You must not really drink wine.

Kate Regan (not verified)
on Oct 13, 2011

Cupcake Vineyards is known for creating high quality, affordable wines from the regions around the world that are best known for specific varietals - hence the Marlborough Sauvignon Blanc. They also have a Barossa, Australia Shiraz; Mendoza, Argentina Malbec; etc etc... However, in addition to making a number of wines in the international regions, Cupcake Vineyards also makes really great wines from the Central Coast of California.

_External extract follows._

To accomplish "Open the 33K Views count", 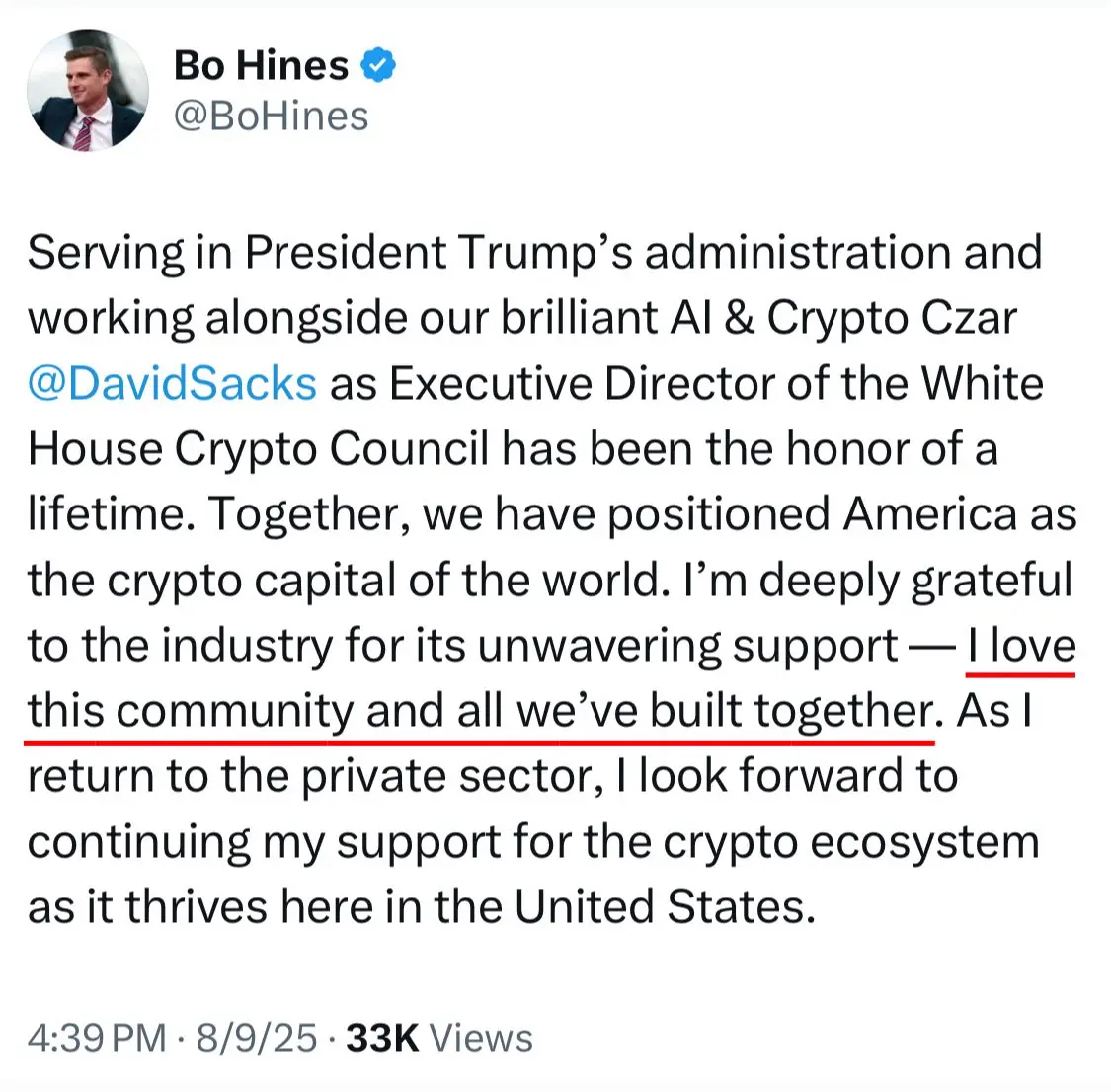I will click(x=439, y=1038).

If you did indeed enjoy the Sauvignon Blanc but would prefer to drink only California wines, you could try the Cabernet Sauvignon, Pinot Noir, Chardonnay, Petite Sirah, or Red Velvet Red Blend which are all Central Coast appellated.

Anonymous (not verified)
on Oct 13, 2011

Many companies are outsourcing certain varietals as California can not keep up with the supply to meet the demand or the pricing dictates that in order to get that great priced SB into your hands, certain areas just couldn't support the price off of their price per ton. The great thing i that Marlborough arguably offers one of the best expressions of SB in the world. Marlborough has a definite sense of place in the glass, green notes and passionfruit, and it is beautiful.
Regarding the Gallo dig. No one is trying to dupe the wine drinker by saying bottled in Modesto. If you look at it from a practical standpoint of actually making wine and selling it, who would want all their wine called Gallo and just one style? What you obviously do not know about the Gallo winery is that many of the brands have a history behind them. How nice is it that they honor that history instead of slapping their name on everything?

on Oct 13, 2011

Using the same logic, I presume that there's a chance that you will not be driving your Dodge Ram pickup, as it may have been built in Saltillo, Mexico.

Anonymous (not verified)
on Oct 13, 2011

Cupcake is a pretty big name and so is Marlborough as a region - for someone who claims to know a lot about wine you were clearly duped on this for not having heard of it. And the rules are not really that "blendable" in California it is actually pretty straightforward: 75% for grape varietal and 85% for appelation are the minimums if you are putting those specifics on the label. You also just admitted you only drink wine based on the label not on the taste and if you hadn't seen the label you would have still enjoyed the wine. Your article says nothing about believing what is on the label because "Marlborough" was on the label.

Anonymous (not verified)
on Oct 13, 2011

Cupcake is a pretty big name and Marlborough is also an acclaimed wine region so you probabley don't drink that much wine for having not heard of either one. In regards to "blendable" California labeling laws they are actually pretty simple 75% grape varietal and 85% appellation are the minimums if you put those details on your wine label. No one was duped when "Marlborough" was written on the lablel. Your article does not say you shouldn't believe the label when actually the label told the truth - your host just didnt look hard enough. And you also admitted you choose your wine based on label alone not on taste.

Anonymous (not verified)
on Oct 13, 2011

Looking at the label of Cupcake Sauvignon Blanc, I can't see any reason that you would assume that it is from California. There are five words on the label: "Cupcake Vineyards", "Sauvignon Blanc", and "Marlborough".

Anonymous (not verified)
on Oct 13, 2011

The author's point is very simple. For the average consumer (not you precocious snobs who give wine a bad name by acting aghast when someone can't tell a California Sauvignon Blanc from a New Zealand; you're everything that's wrong with wine, but that's another story) let's be honest, SOME of Gallo's wines have a heritage and history behind them...but the majority of their brands are commodity brands. There is absolutely no history behind past and present brands such as Apothic, Bear Flag, Bella Sera, Black Swan, Copper Ridge, Canyon Road, Crystal Lake, Dancing Bull, Ecco Domani, Ghost Pines, Las Rocas, Liberty Creek, Livingston Cellars, Maso Canali, Peter Vella, Rancho Zabaco, Red Bicyclette, Red Rock, Polka Dot, Redwood Creek, Naked Grape, Sebeka, Tisdale, Turning Leaf, Twin Valley and others. These are all bulk juice brands vinted in Modesto or Healdsburg. Heck, even Red Bicyclette has put out a wine labeled as Pinot Noir that was actually Syrah. Not telling the difference between those two would be like not being able to tell the difference between a California and New Zealand Sauvignon Blanc.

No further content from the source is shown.